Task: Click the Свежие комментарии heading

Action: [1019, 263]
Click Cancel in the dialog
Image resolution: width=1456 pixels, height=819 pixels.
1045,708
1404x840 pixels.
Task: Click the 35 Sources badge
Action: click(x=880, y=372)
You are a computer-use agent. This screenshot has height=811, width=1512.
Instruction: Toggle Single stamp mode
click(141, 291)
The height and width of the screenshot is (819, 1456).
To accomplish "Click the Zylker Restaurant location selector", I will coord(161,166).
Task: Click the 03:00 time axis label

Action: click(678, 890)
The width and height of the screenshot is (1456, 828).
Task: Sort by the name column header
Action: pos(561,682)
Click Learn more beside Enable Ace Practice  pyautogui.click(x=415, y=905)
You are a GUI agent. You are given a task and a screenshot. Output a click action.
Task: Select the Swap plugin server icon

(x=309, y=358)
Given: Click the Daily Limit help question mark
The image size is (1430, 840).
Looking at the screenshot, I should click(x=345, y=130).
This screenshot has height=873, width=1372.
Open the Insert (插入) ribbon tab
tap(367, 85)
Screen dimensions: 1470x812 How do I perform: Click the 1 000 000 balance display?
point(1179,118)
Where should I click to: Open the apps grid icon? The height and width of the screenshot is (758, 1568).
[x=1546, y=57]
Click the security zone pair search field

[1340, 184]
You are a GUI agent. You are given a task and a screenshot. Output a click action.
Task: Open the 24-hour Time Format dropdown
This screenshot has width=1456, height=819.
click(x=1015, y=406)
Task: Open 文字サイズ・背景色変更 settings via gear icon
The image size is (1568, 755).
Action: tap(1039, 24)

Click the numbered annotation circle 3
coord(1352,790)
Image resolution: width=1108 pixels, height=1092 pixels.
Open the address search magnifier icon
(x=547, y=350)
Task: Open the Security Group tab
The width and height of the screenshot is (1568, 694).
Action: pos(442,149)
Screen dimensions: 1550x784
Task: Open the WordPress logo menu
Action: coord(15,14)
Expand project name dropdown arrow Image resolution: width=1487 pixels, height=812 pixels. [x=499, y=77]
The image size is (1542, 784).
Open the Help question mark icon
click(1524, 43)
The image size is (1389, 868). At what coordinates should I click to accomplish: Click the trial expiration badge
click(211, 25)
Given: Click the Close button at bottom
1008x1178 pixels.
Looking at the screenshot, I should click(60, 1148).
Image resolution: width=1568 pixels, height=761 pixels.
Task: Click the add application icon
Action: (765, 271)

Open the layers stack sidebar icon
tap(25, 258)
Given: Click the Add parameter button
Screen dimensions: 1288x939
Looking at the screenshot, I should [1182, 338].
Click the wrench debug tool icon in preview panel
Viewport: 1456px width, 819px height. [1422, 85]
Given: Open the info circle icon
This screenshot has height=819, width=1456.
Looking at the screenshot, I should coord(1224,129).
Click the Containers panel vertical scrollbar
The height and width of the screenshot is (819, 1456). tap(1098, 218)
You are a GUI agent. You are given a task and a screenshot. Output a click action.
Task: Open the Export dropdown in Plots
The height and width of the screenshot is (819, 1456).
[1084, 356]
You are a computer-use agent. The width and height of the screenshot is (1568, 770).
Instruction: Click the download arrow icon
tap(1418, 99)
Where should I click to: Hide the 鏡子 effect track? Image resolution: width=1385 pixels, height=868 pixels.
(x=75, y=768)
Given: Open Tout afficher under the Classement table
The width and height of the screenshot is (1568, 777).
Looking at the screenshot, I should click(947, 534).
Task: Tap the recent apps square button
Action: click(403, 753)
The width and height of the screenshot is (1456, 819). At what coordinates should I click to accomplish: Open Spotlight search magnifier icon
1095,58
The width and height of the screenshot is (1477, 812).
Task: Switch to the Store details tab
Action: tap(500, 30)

- **WHAT THE TASK ASKS**: Within the entries above, find every line where the string "dropdown" occurs, and copy it.

- **EXERCISE RESPONSE**:
Task: Open the 24-hour Time Format dropdown
Expand project name dropdown arrow Image resolution: width=1487 pixels, height=812 pixels. [x=499, y=77]
Task: Open the Export dropdown in Plots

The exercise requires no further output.